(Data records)

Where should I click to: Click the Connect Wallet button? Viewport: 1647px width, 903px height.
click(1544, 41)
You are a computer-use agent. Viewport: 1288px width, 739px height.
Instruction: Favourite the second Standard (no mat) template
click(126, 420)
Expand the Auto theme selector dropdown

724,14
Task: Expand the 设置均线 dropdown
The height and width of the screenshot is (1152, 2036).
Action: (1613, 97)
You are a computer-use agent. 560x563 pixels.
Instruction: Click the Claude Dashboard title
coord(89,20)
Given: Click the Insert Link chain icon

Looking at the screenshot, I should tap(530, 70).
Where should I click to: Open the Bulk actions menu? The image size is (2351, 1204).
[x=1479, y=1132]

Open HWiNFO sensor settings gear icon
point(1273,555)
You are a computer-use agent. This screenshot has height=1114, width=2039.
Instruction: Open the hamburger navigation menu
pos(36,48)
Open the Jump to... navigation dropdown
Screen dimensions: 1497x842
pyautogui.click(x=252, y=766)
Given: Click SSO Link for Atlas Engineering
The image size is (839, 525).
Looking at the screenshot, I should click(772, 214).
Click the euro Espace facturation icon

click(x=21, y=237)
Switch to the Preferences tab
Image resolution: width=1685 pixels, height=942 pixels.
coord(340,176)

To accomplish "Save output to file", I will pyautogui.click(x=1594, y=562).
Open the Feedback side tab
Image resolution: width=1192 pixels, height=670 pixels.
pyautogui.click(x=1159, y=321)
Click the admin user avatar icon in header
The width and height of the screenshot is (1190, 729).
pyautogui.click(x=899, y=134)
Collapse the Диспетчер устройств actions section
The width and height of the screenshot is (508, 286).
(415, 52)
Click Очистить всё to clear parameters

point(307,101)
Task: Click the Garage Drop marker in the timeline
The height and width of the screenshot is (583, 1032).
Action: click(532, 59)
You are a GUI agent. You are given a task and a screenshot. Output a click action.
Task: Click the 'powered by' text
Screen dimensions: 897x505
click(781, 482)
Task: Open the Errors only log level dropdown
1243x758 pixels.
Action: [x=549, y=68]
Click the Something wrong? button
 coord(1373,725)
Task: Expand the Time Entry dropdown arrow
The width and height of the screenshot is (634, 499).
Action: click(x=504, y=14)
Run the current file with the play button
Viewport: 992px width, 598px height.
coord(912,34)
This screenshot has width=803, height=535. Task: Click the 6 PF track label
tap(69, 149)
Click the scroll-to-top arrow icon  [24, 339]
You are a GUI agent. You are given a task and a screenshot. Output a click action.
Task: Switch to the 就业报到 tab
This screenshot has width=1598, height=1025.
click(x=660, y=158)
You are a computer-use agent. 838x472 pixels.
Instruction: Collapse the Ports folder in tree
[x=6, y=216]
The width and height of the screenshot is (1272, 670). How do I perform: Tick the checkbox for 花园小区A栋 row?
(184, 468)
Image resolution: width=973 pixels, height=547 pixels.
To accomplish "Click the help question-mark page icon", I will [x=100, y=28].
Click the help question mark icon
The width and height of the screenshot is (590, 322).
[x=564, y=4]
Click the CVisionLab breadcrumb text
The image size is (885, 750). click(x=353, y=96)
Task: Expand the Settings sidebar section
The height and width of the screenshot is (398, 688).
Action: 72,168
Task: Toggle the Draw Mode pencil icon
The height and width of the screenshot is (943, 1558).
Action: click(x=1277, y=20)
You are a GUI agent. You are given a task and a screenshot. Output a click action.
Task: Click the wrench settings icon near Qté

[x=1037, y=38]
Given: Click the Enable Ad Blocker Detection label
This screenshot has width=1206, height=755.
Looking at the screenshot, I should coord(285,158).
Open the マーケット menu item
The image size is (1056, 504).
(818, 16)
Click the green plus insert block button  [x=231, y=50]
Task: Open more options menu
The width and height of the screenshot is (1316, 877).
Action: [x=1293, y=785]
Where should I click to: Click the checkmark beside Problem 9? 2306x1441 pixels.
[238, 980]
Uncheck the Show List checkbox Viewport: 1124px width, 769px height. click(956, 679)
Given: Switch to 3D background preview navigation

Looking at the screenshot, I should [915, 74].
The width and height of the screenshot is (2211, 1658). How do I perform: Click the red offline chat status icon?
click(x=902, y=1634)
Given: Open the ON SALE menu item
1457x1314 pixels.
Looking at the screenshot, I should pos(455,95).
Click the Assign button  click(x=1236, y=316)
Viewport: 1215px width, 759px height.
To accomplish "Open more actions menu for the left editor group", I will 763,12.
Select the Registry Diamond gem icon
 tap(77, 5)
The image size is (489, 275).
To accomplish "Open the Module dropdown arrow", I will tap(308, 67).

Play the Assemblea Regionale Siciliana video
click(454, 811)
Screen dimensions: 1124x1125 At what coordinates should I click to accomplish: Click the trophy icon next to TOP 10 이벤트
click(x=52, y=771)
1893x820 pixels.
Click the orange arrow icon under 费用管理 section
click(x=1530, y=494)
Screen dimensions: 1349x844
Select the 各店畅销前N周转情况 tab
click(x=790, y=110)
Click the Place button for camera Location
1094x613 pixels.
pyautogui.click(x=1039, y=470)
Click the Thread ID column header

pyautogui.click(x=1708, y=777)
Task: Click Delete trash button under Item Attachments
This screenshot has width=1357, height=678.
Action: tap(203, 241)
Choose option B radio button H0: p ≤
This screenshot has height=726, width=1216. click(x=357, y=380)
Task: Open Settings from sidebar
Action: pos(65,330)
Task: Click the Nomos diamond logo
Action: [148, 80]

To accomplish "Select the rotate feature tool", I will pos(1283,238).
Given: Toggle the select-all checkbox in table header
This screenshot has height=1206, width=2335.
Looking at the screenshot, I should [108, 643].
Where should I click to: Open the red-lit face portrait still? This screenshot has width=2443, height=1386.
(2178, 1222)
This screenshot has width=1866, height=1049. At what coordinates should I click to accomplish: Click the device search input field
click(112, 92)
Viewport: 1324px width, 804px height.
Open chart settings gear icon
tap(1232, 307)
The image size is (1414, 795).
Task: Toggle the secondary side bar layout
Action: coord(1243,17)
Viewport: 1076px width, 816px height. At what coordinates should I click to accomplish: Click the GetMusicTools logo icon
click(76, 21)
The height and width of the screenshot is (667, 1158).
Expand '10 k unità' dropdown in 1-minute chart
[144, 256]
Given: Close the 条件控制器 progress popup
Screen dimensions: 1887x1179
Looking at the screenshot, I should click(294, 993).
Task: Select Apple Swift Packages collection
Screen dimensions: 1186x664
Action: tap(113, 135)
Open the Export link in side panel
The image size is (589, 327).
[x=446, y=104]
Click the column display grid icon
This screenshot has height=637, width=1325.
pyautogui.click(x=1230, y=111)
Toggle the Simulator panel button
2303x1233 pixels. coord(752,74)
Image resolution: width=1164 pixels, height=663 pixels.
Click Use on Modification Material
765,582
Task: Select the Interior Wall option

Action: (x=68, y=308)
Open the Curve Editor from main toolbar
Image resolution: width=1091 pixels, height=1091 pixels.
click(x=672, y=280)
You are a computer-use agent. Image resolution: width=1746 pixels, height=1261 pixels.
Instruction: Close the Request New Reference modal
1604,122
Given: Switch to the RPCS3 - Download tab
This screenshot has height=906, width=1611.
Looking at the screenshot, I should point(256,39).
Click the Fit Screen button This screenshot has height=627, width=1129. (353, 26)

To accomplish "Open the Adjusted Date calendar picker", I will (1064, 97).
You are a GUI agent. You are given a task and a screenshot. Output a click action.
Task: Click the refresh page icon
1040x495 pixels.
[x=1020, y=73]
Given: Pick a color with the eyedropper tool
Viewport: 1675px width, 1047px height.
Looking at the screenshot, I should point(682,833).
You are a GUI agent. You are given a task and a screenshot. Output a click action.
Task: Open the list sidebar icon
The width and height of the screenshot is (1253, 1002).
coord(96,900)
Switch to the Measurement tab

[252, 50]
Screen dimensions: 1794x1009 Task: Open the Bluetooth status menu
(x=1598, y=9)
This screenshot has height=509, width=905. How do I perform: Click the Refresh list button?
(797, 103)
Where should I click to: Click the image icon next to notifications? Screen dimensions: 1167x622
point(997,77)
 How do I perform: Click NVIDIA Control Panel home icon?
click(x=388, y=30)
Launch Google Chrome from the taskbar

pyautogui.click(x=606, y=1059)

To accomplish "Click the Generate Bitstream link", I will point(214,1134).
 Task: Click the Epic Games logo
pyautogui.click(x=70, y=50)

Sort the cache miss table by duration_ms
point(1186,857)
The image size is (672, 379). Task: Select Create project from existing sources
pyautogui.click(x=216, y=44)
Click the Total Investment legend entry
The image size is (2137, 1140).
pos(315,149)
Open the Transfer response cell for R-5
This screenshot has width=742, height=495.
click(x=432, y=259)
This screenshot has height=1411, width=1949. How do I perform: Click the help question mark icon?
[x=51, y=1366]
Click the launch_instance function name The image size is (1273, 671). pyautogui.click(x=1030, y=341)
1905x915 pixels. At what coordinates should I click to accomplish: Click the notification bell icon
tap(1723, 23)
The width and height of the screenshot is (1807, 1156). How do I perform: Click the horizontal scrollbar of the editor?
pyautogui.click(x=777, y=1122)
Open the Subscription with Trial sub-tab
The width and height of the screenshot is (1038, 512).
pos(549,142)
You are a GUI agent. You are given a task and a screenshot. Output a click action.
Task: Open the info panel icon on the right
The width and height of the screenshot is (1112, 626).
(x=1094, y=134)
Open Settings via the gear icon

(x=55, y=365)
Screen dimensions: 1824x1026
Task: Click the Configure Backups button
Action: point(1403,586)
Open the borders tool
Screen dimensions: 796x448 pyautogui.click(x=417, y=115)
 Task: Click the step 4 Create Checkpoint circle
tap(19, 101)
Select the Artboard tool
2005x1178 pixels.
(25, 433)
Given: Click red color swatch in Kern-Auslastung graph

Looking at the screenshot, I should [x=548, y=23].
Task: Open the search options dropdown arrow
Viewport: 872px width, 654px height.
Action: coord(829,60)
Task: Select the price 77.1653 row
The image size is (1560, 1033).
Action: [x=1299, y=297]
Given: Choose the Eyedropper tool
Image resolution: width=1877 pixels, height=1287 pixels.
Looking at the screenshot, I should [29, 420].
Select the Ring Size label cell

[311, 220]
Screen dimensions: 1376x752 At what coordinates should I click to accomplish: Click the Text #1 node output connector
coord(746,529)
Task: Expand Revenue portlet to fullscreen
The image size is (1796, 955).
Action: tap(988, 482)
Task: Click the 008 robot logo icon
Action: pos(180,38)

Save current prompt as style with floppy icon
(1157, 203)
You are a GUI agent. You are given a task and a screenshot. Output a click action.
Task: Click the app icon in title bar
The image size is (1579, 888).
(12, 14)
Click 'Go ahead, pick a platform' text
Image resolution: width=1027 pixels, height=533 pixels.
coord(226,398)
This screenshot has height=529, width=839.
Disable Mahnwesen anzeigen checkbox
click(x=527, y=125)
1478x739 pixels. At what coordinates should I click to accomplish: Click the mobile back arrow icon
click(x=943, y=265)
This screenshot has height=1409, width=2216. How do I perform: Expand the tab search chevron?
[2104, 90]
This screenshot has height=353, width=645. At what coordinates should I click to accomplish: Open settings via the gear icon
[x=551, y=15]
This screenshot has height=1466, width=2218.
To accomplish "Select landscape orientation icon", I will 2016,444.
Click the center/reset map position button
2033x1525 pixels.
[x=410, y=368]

* _TASK_
Across the records above, return every line that contains the word "computer".

* _ANSWER AREA_
You are a computer-use agent. Viewport: 1288px width, 739px height.
You are a computer-use agent. 560x563 pixels.
You are a computer-use agent. This screenshot has height=1114, width=2039.
You are a computer-use agent. 838x472 pixels.
You are a computer-use agent. Image resolution: width=1746 pixels, height=1261 pixels.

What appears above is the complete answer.